Abstract: Rapid advances in technology combined with the enthusiasm of the open-source community have created opportunities for incredible strides in AI & machine-learning capabilities. But as we push bigger and smarter models into production faster, the need to understand the performance of those engines becomes even more important, especially when there are competing solutions in play, often designed in dissimilar environments. In many scenarios, real performance data is available only after the model has long seen its last sunset.
Addressing this gap in performance monitoring can be daunting, especially when accuracy in production is where it counts. There is no magic bullet that fits every situation. Factors that make it particularly challenging include the format and delivery of the raw data (streaming, images, categorical, etc.), intricacy of the features extracted (text vectorization, tensor conversion, risk tables, etc.), complexity of the algorithms (anomaly detection, deep learning, etc.), reason codes emitted and model decisions. As a result, understanding the business impact of your scoring engine requires a non-trivial, bespoke approach.
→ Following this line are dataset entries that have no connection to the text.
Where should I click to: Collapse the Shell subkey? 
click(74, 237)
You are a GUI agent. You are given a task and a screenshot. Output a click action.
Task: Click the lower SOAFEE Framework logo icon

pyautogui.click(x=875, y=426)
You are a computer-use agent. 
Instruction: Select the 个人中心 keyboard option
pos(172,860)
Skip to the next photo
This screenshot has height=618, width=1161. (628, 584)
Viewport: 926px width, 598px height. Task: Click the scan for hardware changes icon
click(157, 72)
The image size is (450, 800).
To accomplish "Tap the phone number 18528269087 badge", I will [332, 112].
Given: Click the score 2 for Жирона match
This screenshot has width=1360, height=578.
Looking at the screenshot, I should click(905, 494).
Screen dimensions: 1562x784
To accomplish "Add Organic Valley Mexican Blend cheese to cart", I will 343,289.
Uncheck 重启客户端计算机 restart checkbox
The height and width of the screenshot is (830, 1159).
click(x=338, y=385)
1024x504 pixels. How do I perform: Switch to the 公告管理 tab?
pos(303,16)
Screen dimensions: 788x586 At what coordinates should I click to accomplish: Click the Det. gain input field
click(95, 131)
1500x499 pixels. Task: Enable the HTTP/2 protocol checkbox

During this discussion, we will show you open-source-driven methods to identify and deal with signals throughout the modeling process that have proven to be early indicators of model degradation and provide some architecture diagrams + code repositories you can easily adapt to your solutions. A subset of the scenarios we will cover is as follows:
1. Identifying suspicious changes to your input data
2. Monitoring distributions of the features extracted from your input data
3. Appraising shifts in model scoring distributions
4. Examining the model payload (decisions and reason codes) for signs of trouble
Bio: Joe Blue is Director of Global Data Science for MapR with 20 years of hands-on experience including concentrations in financial services & healthcare. He and his team help MapR customers think bigger - by leveraging the converged platform to discover from more data via machine-learning, then delivering value from those insights to the business. He also actively presents in the big data & machine learning communities via conferences, meetups and webinars. Prior to MapR, he has built solutions for United Healthcare, HNC Software, ID Analytics and Lexis Nexis.